10. The computer of claim 9, said calculator further processing at
least one of the following procedures: comparing a similarity of
said skeleton with a skeleton of another ordered sequence;
searching for similarities within said ordered sequence; searching
for similar ordered sequence in a database; recognizing or
identifying events or specific sequences; searching for an event or
similar event; analyzing an ordered sequence expressed as a time
series; discovering relationships within a time series or between
two different time series; categorizing signals into groups or
clusters; an optimization processing; a time-series compression;
and an indexing of data.
11. The computer of claim 10, wherein said procedure involves a
time series of financial data.
12. A computerized method of quantifying an ordered sequence of
data, comprising: receiving data of said ordered sequence; and
determining a skeleton of said ordered sequence, wherein said
skeleton comprises a plurality of perceptually important points
(PIPs) of said ordered sequence, as derived by determining one or
more points of local maxima of said data over said ordered
sequence.
13. The method of claim 12, further comprising preliminarily
converting said ordered sequence data into a metric space when said
ordered sequence data is not presented in a manner allowing metric
operations on said data.
14. The method of claim 12, wherein a successive PIP is determined
by constructing a line between two previous PIPs and a maximum
relative to said line is identified for data between said two
previous PIPs, to become said successive PIP.

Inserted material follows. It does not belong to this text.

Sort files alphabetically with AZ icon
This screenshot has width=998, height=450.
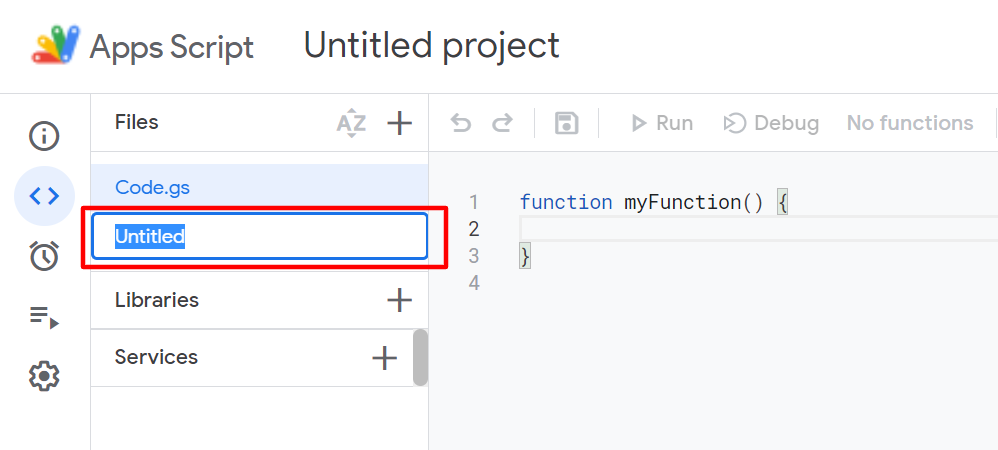pos(351,123)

15. The method of claim 14, wherein successive PIPs are
sequentially determined by until a termination test determines that
said skeleton is sufficiently developed.
16. The method of claim 12, wherein a starting endpoint and an
ending endpoint are identified for said ordered sequence of data
and said starting and ending endpoints are assigned to be a first
PIP and a second PIP for said ordered sequence.
17. The method of claim 12, said method further selectively:
determining a local similarity metric d for said ordered sequence,
for use in determining said PIPs; and determining a global
similarity metric, for use in comparing said skeleton with a
skeleton of another ordered sequence.
18. The method of claim 12, said method further comprising at least
one of: comparing a similarity of said skeleton with a skeleton of
another ordered sequence; searching for similarities within said
ordered sequence; searching for similar ordered sequence in a
database; recognizing or identifying events or specific sequences;
searching for an event or similar event; analyzing an ordered
sequence expressed as a time series; discovering relationships
within a time series or between two different time series;
categorizing signals into groups or clusters; an optimization
processing; a time-series compression; and an indexing of data.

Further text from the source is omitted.